What the exercise asks:
Please restate the following records word for word.

※ ※ ※

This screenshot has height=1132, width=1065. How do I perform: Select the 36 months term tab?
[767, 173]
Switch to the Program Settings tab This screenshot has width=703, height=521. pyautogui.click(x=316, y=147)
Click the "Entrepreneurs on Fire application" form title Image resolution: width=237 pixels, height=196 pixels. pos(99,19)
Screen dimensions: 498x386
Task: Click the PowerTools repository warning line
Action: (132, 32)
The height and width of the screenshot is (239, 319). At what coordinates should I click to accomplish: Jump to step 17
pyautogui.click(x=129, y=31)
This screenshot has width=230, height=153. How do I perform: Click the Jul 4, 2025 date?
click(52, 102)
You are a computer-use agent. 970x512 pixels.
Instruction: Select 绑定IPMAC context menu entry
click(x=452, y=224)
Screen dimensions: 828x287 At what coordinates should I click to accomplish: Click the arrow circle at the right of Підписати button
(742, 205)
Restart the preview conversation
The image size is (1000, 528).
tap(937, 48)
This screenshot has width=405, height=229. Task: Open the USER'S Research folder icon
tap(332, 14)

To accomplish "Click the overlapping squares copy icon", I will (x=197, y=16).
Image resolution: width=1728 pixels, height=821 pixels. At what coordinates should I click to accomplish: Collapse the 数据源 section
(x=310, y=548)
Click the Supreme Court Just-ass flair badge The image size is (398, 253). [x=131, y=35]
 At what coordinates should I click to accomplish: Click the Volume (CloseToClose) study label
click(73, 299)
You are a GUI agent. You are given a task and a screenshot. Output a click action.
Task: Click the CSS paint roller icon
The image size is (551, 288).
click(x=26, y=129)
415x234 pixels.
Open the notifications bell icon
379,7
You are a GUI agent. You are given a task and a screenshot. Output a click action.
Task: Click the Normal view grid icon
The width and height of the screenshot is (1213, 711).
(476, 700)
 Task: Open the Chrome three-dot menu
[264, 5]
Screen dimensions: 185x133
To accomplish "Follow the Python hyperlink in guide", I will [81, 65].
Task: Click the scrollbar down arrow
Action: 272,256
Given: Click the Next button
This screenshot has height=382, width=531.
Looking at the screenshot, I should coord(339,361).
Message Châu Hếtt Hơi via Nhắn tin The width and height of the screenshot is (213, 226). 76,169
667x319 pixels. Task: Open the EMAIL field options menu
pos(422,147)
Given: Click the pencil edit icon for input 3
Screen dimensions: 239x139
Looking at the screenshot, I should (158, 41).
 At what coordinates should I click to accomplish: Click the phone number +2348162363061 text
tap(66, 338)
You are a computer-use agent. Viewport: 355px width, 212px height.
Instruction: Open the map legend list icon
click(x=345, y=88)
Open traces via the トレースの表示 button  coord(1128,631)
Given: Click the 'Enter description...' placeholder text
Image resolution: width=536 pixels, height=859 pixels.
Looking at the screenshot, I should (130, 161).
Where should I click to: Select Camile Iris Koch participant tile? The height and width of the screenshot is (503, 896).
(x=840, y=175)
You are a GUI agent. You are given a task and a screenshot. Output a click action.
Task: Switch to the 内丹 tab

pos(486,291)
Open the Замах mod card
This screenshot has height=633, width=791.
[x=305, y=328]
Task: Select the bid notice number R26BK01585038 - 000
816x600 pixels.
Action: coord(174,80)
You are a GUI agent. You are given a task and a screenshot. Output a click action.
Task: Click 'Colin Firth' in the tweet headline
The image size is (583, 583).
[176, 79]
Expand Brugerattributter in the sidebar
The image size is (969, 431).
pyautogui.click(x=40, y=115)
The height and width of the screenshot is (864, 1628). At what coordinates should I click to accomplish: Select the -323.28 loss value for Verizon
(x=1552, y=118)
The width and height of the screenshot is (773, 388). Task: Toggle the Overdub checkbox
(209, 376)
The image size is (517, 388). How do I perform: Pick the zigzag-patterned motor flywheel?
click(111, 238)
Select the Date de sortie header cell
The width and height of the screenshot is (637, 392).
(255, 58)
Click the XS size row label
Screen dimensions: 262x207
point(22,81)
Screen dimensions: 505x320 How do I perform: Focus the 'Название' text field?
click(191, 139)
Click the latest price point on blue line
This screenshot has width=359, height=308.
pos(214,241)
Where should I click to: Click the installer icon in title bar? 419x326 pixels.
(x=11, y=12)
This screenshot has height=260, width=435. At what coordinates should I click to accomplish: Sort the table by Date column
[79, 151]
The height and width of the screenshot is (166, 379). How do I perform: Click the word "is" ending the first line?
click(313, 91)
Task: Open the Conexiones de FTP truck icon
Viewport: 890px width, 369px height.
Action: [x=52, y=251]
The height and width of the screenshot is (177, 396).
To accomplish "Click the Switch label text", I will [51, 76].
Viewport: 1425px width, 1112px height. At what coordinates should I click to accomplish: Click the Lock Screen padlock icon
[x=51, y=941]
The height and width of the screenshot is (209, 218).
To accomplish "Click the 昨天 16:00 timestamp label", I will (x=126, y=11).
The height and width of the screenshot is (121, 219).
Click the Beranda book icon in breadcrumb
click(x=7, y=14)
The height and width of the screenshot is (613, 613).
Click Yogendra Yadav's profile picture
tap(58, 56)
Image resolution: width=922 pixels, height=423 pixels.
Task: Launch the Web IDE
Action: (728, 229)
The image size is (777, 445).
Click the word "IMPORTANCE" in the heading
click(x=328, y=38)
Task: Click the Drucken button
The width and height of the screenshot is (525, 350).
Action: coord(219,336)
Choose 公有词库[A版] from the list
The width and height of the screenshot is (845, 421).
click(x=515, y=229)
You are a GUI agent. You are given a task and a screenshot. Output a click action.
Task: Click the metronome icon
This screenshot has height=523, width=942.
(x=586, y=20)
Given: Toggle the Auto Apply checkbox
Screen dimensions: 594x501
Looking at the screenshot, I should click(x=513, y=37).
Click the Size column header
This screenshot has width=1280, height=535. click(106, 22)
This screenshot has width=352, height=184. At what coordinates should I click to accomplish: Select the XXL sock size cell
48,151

※ ※ ※

Reply:
This screenshot has height=1132, width=1065. How do I perform: Select the 36 months term tab?
[767, 173]
Switch to the Program Settings tab This screenshot has width=703, height=521. pyautogui.click(x=316, y=147)
Click the "Entrepreneurs on Fire application" form title Image resolution: width=237 pixels, height=196 pixels. pos(99,19)
Screen dimensions: 498x386
Task: Click the PowerTools repository warning line
Action: (132, 32)
The height and width of the screenshot is (239, 319). At what coordinates should I click to accomplish: Jump to step 17
pyautogui.click(x=129, y=31)
This screenshot has width=230, height=153. How do I perform: Click the Jul 4, 2025 date?
click(52, 102)
You are a computer-use agent. 970x512 pixels.
Instruction: Select 绑定IPMAC context menu entry
click(x=452, y=224)
Screen dimensions: 828x287 At what coordinates should I click to accomplish: Click the arrow circle at the right of Підписати button
(742, 205)
Restart the preview conversation
The image size is (1000, 528).
tap(937, 48)
This screenshot has width=405, height=229. Task: Open the USER'S Research folder icon
tap(332, 14)

To accomplish "Click the overlapping squares copy icon", I will (x=197, y=16).
Image resolution: width=1728 pixels, height=821 pixels. At what coordinates should I click to accomplish: Collapse the 数据源 section
(x=310, y=548)
Click the Supreme Court Just-ass flair badge The image size is (398, 253). [x=131, y=35]
 At what coordinates should I click to accomplish: Click the Volume (CloseToClose) study label
click(73, 299)
You are a GUI agent. You are given a task and a screenshot. Output a click action.
Task: Click the CSS paint roller icon
The image size is (551, 288).
click(x=26, y=129)
415x234 pixels.
Open the notifications bell icon
379,7
You are a GUI agent. You are given a task and a screenshot. Output a click action.
Task: Click the Normal view grid icon
The width and height of the screenshot is (1213, 711).
(476, 700)
 Task: Open the Chrome three-dot menu
[264, 5]
Screen dimensions: 185x133
To accomplish "Follow the Python hyperlink in guide", I will [81, 65].
Task: Click the scrollbar down arrow
Action: 272,256
Given: Click the Next button
This screenshot has height=382, width=531.
Looking at the screenshot, I should coord(339,361).
Message Châu Hếtt Hơi via Nhắn tin The width and height of the screenshot is (213, 226). 76,169
667x319 pixels. Task: Open the EMAIL field options menu
pos(422,147)
Given: Click the pencil edit icon for input 3
Screen dimensions: 239x139
Looking at the screenshot, I should (158, 41).
 At what coordinates should I click to accomplish: Click the phone number +2348162363061 text
tap(66, 338)
You are a computer-use agent. Viewport: 355px width, 212px height.
Instruction: Open the map legend list icon
click(x=345, y=88)
Open traces via the トレースの表示 button  coord(1128,631)
Given: Click the 'Enter description...' placeholder text
Image resolution: width=536 pixels, height=859 pixels.
Looking at the screenshot, I should (130, 161).
Where should I click to: Select Camile Iris Koch participant tile? The height and width of the screenshot is (503, 896).
(x=840, y=175)
You are a GUI agent. You are given a task and a screenshot. Output a click action.
Task: Switch to the 内丹 tab

pos(486,291)
Open the Замах mod card
This screenshot has height=633, width=791.
[x=305, y=328]
Task: Select the bid notice number R26BK01585038 - 000
816x600 pixels.
Action: coord(174,80)
You are a GUI agent. You are given a task and a screenshot. Output a click action.
Task: Click 'Colin Firth' in the tweet headline
The image size is (583, 583).
[176, 79]
Expand Brugerattributter in the sidebar
The image size is (969, 431).
pyautogui.click(x=40, y=115)
The height and width of the screenshot is (864, 1628). At what coordinates should I click to accomplish: Select the -323.28 loss value for Verizon
(x=1552, y=118)
The width and height of the screenshot is (773, 388). Task: Toggle the Overdub checkbox
(209, 376)
The image size is (517, 388). How do I perform: Pick the zigzag-patterned motor flywheel?
click(111, 238)
Select the Date de sortie header cell
The width and height of the screenshot is (637, 392).
(255, 58)
Click the XS size row label
Screen dimensions: 262x207
point(22,81)
Screen dimensions: 505x320 How do I perform: Focus the 'Название' text field?
click(191, 139)
Click the latest price point on blue line
This screenshot has width=359, height=308.
pos(214,241)
Where should I click to: Click the installer icon in title bar? 419x326 pixels.
(x=11, y=12)
This screenshot has height=260, width=435. At what coordinates should I click to accomplish: Sort the table by Date column
[79, 151]
The height and width of the screenshot is (166, 379). How do I perform: Click the word "is" ending the first line?
click(313, 91)
Task: Open the Conexiones de FTP truck icon
Viewport: 890px width, 369px height.
Action: [x=52, y=251]
The height and width of the screenshot is (177, 396).
To accomplish "Click the Switch label text", I will [51, 76].
Viewport: 1425px width, 1112px height. At what coordinates should I click to accomplish: Click the Lock Screen padlock icon
[x=51, y=941]
The height and width of the screenshot is (209, 218).
To accomplish "Click the 昨天 16:00 timestamp label", I will (x=126, y=11).
The height and width of the screenshot is (121, 219).
Click the Beranda book icon in breadcrumb
click(x=7, y=14)
The height and width of the screenshot is (613, 613).
Click Yogendra Yadav's profile picture
tap(58, 56)
Image resolution: width=922 pixels, height=423 pixels.
Task: Launch the Web IDE
Action: (728, 229)
The image size is (777, 445).
Click the word "IMPORTANCE" in the heading
click(x=328, y=38)
Task: Click the Drucken button
The width and height of the screenshot is (525, 350).
Action: coord(219,336)
Choose 公有词库[A版] from the list
The width and height of the screenshot is (845, 421).
click(x=515, y=229)
You are a GUI agent. You are given a task and a screenshot. Output a click action.
Task: Click the metronome icon
This screenshot has height=523, width=942.
(x=586, y=20)
Given: Toggle the Auto Apply checkbox
Screen dimensions: 594x501
Looking at the screenshot, I should click(x=513, y=37).
Click the Size column header
This screenshot has width=1280, height=535. click(106, 22)
This screenshot has width=352, height=184. At what coordinates should I click to accomplish: Select the XXL sock size cell
48,151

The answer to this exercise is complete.